Francis’ relevance to today
What did the Pope see in Francis? What do we see in Francis? If we look beyond the sentimental pictures of Francis preaching to the birds, we see a man living his faith as he saw Jesus live, in poverty, in simplicity and in joy. We see a man (and in his companion Claire of Assisi, a woman) born into the world at a time when Western civilization began to move into intellectualism, into consumerism as sufficient for human meaning, and also into a world of perpetual war. The Church was materialistic and power hungry; Italy was in a state of permanent conflict between city states; society was moving into consumerism.
During the 13th century, the modern commercial infrastructure developed in the Italian City states, with double-entry bookkeeping, joint stock companies, an international banking system, a systematized foreign exchange market, insurance, and government debt. Sounds familiar? Francis himself had been a soldier, and sold his trader father’s cloth. He came from the very world he was then able to critique, but he offered a positive alternative to these systems, right at the beginning of their now-eight centuries of world dominance. He moved from the common economy of merit to the scary and wondrous economy of grace, where God does not do any counting, but only gives.
Exactly when we began to centralize and organize everything at high levels of control and fashion, Francis, like a divine trickster, said, “Who cares!” Right when Roman Catholicism under Pope Innocent III reached the absolute height of papal and worldly power, he said in effect, “There’s another, better way!” Exactly when our society began a style of production and consumption that would eventually ravage planet earth, he decided to love the earth and live simply and barefoot upon it. He epitomized the saying “You do not think yourself into a new way of living; you live yourself into a new way of thinking.”
The Way of Simplicity
Francis lived a life of simplicity and service – that’s one very good way to start. I’m not suggesting any of us should give away even our clothes and set out barefoot and clothed only in rags – although if that is your calling go for it!
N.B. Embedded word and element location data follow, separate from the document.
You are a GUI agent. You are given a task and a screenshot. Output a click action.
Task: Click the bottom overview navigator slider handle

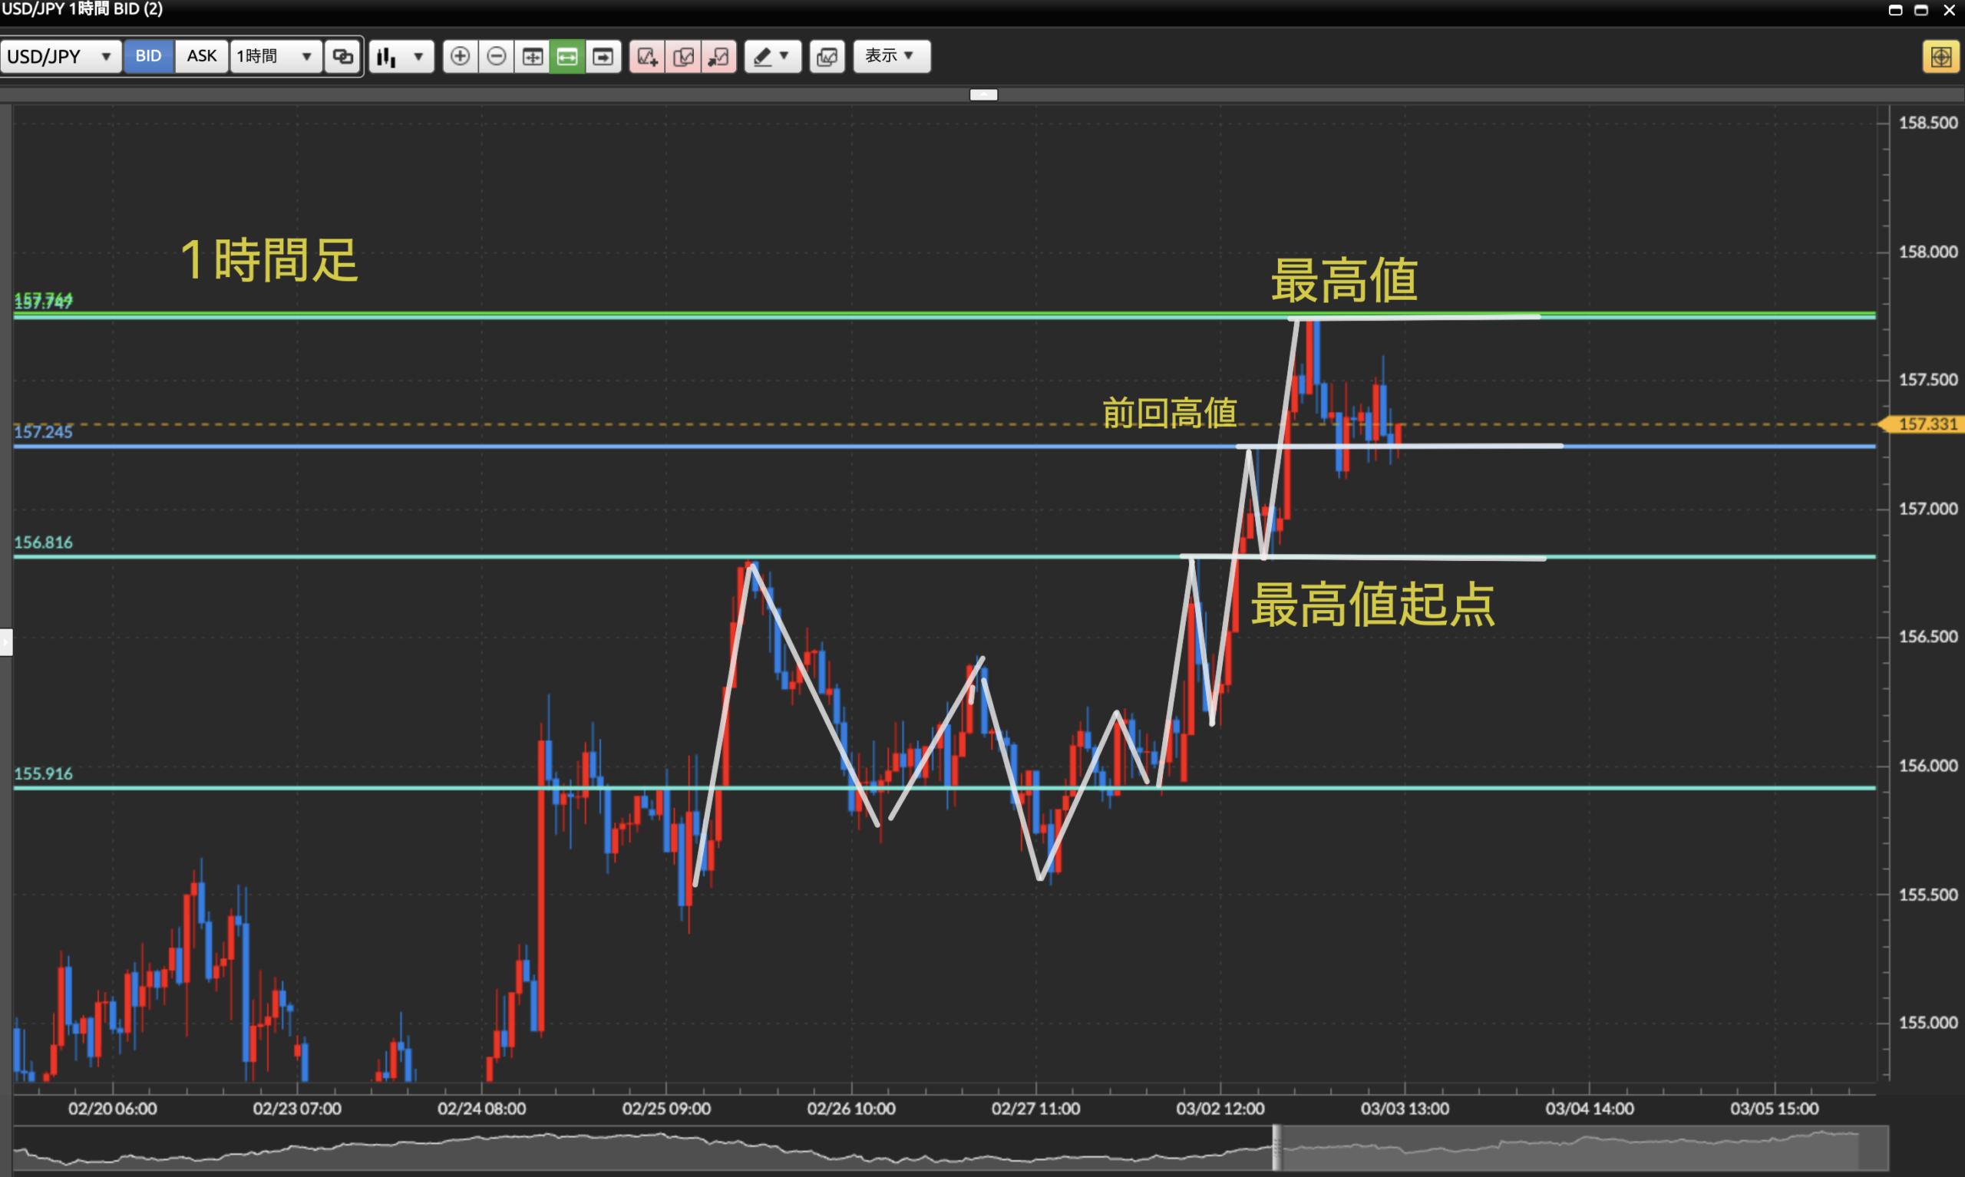[1276, 1147]
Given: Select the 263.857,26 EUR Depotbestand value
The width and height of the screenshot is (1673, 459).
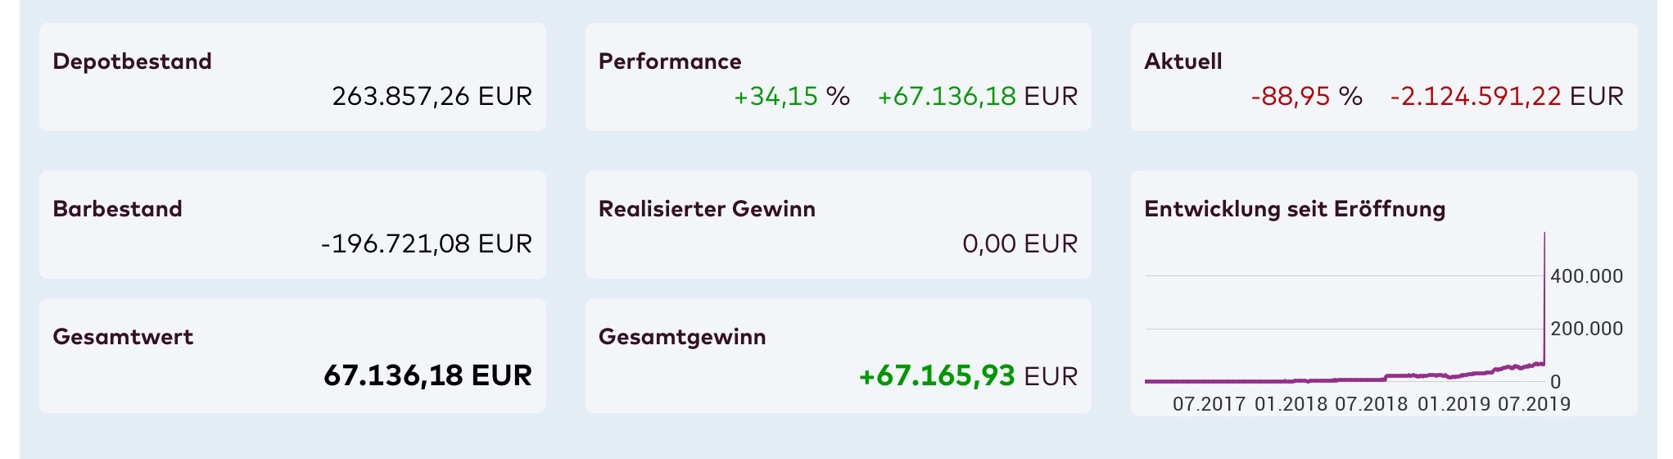Looking at the screenshot, I should 432,97.
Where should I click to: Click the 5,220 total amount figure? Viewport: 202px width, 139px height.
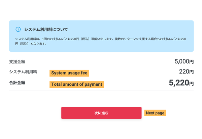[x=179, y=83]
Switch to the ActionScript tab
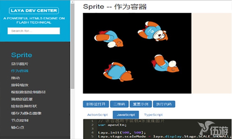Image resolution: width=232 pixels, height=139 pixels. click(x=97, y=115)
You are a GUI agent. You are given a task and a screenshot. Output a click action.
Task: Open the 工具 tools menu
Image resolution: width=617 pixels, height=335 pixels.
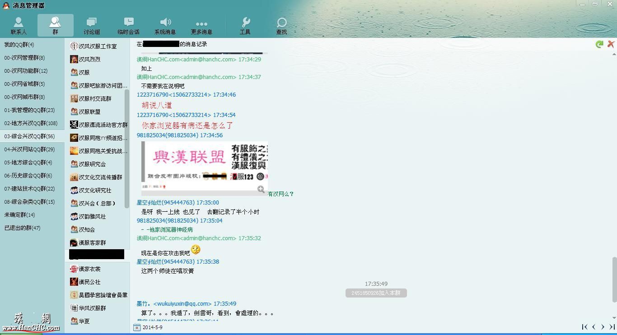(245, 26)
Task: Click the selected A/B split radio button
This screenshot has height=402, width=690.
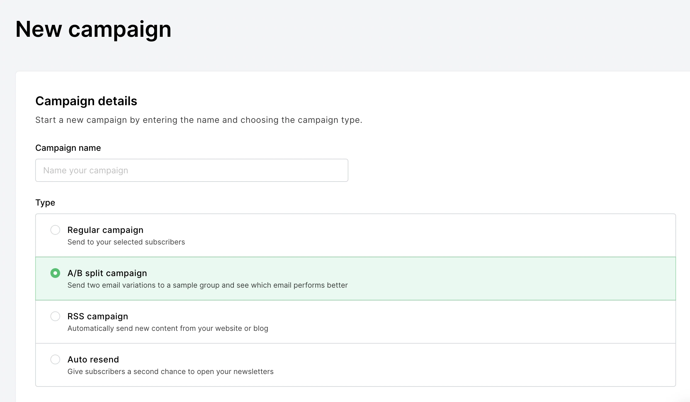Action: [x=55, y=273]
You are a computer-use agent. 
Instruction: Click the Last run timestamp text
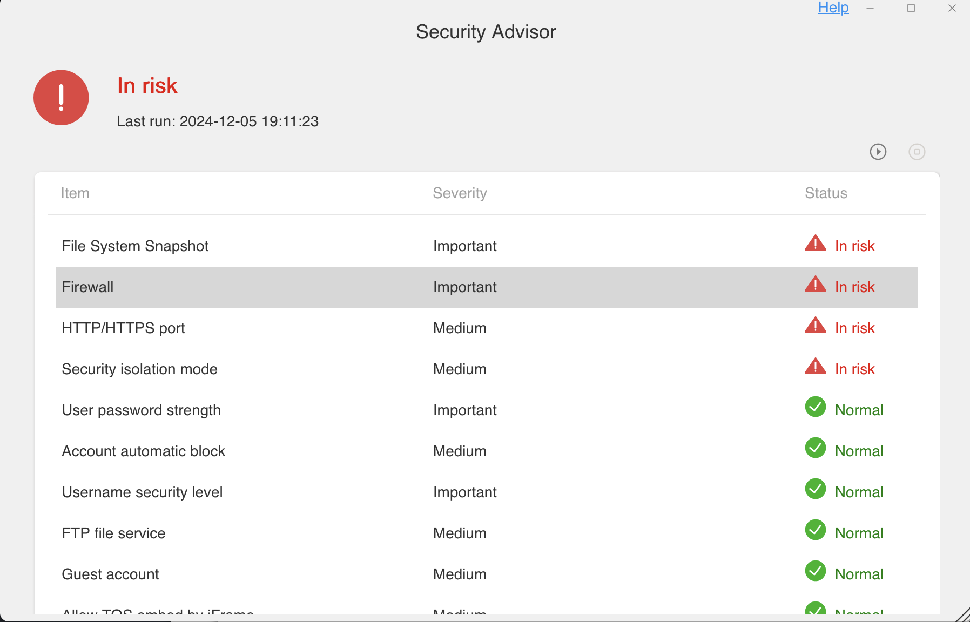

But we can decide to live simply, not buying or hording more than we need, sharing what we have with those who have less, giving of our time and abilities to others. Franciscan alternative orthodoxy asks us to let go, to recognize that there is enough to go around and meet everyone’s need but not everyone’s greed. Having more of anything or more frenetic doing will not fill up our longing and restlessness. Francis knew that climbing ladders to nowhere would never make us happy nor create peace and justice on this earth. Too many have to stay at the bottom of the ladder so we can be at the top. So he embraced simplicity, which he called poverty. Simplicity levels the playing field so that there is enough for everyone – a worthy aim for anyone who seeks to follow Christ. So let’s stop trying to think our way to happiness, but let love show us the way to live into a new way of thinking, and Francis way of simplicity is an excellent way to start.